Uçuş lideri olan Alay Komutanı Albay Murat Dağlı'nın ekibinde Yücel Ekizoğlu, teknisyen Aydın Özsıcak bulunduğunu, ikinci helikopterin pilotunun kendisi olduğunu ifade eden Yarbay Akgün şöyle devam etti: "Benim yanımda Yüzbaşı Hacı İbrahim Çalışkan, teknisyen Yasin Sağkol vardı. Bizim haricimizde iki helikopter daha vardı. Bunlardan birinin içerisinde kimin olduğunu bilmiyorum, SAR arama kurtarma helikopteriydi. Diğer helikopter ise benden alınıp Albay Zeki Göçmen'e tahsis edilen helikopterdi. Sabah uçuşunda yanımda bulunan Murat Gözterit, bu helikopterdeydi. Gaziemir Kara Havacılık Komutanlığı'ndan havalandık 10 dakika sonra Çiğli'ye indik. İnişten sonra saat 22.10 sıralarında, ilk olarak Murat Dağlı'yı gördüm. Kendisine kalkıştan önce sorduğum gibi 'ne amaçla buraya geldiğimizi' sordum, ancak cevap vermedi. Bütün helikopterler motoru kapattı. Murat Dağlı, yakıt ikmali emri verdi. Zeki Göçmen ile Murat Dağlı kendi aralarında görüştükleri sırada İstanbul'dan Sikorsky helikopter geleceğini öğrendim. Bir süre sonra alana inen helikopterden bir grup indi. Askeri araç bu kişileri alıp uzaklaştı. Etrafımdaki insanlar bir süre bu konu hakkında konuştu. Daha sonra Zeki Göçmen, Murat Dağlı, Davut Uçum, Ali Aktürk kendi aralarında konuşuyordu. Paket kelimesini duydum. Ne paketi diye sorduğum zaman bana cevap vermediler" dedi.
"SAĞ MOTORA SICAK BASACAĞIZ VE GİTMEYECEĞİZ" DEDİM
Kurmay Yarbay Bahattin Akgün, ifadesini şöyle sürdürdü:
"Murat Dağlı bana Ege Ordu Komutanlığı'ndan bir paket almamı emretti. İkinci pilot İbrahim Çalışkan bu esnada yanımdaydı. 'Ne paketi?' diye sormadan yanlarından ayrıldım. Bu sırada sürekli aile ve yakınlarımdan telefon geliyordu. Onlardan darbe girişimini tam olarak öğrendim. İkinci pilotumla helikopterin başına gittiğim sırada, ikinci pilotum İbrahim'e 'Burada acayip şeyler oluyor. Bu işe gitmeyeceğiz. Sağ motora sıcak basacağız ve gitmeyeceğiz' dedim. Kendisi de 'Komutanım ne emrederseniz yaparım arkanızdayım' yanıtını verdi. Bu tepki cesaret verdi. Helikoptere geçtik. Heyecandan saatin kaç olduğunu hatırlamıyorum. Teknisyen Yasin Sağkol'a planımla ilgili bilgi vermedim. İkinci pilotum da kontrolleri yaptıktan sonra ardından sol motoru çalıştırdım. Kısa süre sonra sağ motoru çalıştırdım."

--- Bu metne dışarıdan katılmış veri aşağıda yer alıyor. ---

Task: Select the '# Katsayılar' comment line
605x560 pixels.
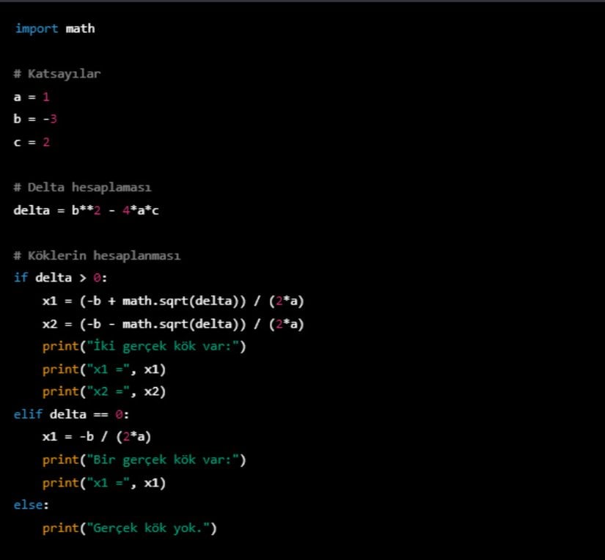Action: pyautogui.click(x=56, y=74)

Helikopteri arıza durumuna getirdiğini belirten Kurmay Yarbay Akgün, "Test pilotu olduğum için teknik açıdan motora nasıl arıza yaptırıldığını biliyordum. İlk çalışma anında, gaz kolunun getirileceği seviyeyi geçip aşırı gaz verdim. Bu arada start butonuna basmaya devam ettim. Basmayı bıraktığım an, bu gazı motor kabul etmeyecekti. Bu nedenle gaz yükselmişti ve butona sürekli basmak suretiyle motorun limiti dışına çıkmasını sağladım. Motor çalışmaz imajı oluşturdum. Bu eylemi üç kez yaptım. Yaptığımız bu işlemin genel olarak adı 'sıcak çalıştırma' olarak geçerdi. Bunu herkes bilmezdi. Test tecrübe pilotu olduğum için biliyordum. Bu yapılan iş helikopter içinde hiçbir ikaz lambasının yanmasına sebep olmazdı. Ancak ibrelerden takip edilip bir hata olduğu anlaşılabilirdi. Üçüncü çalıştırma teşebbüsünden sonra yardımcı pilota 'Sen burada helikopter içerisinde bekle. Ben gidip bilgi vereceğim' dedim. Murat Dağlı'nın yanına gidip 'Komutanım helikopterde sağ motor çalışmıyor, sıcak basıyor. Müsaade ederseniz biraz bekleyeyim, motor soğuduktan sonra tekrar çalıştırarak istisnai uçuş ile birliğime döneyim' dedim. Murat Dağlı da kabul etmedi. 'Hayır biz gelene kadar burada bekleyeceksiniz, ayrılmayacaksınız' dedi. Yanından ayrıldım, helikoptere gidip çalışan sol motoru durdurdum. Bizim helikopter gayri faal görününce Murat Dağlı aynı görevi, kendisiyle birlikte Çiğli Üssü'ne gelen ekibe verdi. Bu helikopter havalandıktan 30 dakika sonra geri geldi. İniş yaptığında yanlarında Hava Kuvvetleri'ne bağlı bir başka helikopter daha vardı. Hemen helikopteri kullanan Hakan Yukarki'nin yanına gittim, 'ne paketi aldınız' diye sordum. Çok heyecanlıydı, 'Bir şey almadık Ege Ordu'ya gittik. Boş geldik, kimse yok dediler' yanıtını verdi."
"50 KİŞİLİK EKİP GELDİ"
Alanda bekledikleri sırada üzerlerinde grimsi üniforma bulunan yaklaşık 50 kişilik grubun geldiğini, başlarında da tuğgeneral bulunduğunu ve onlara brifing verdiğini ifadesinde söyleyen Kurmay Yarbay Akgün sözlerini şöyle sürdürdü: "Tuğgeneralin, 'Genelkurmay Başkanının emriyle geldim' sözlerini duydum. Bu brifinge ekibim hariç tüm pilotlar ve ikinci pilotlar katıldı. Bu kişilerin ellerinde silah ve mühimmat kutuları vardı. Hatta benim helikoptere de binmeye geldiler, ancak bizim helikopterin göreve gitmeyeceğini söyledim. İnmelerini sağladım. Motor çalıştıran helikopterler, pistin üzerinde sıralandı. Yarım saat beklediler. Daha sonra da, Sikorsky'nin yakıtının yetmeyeceği söylendi. Bu nedenle başka bir helikoptere aktarım yapıldı."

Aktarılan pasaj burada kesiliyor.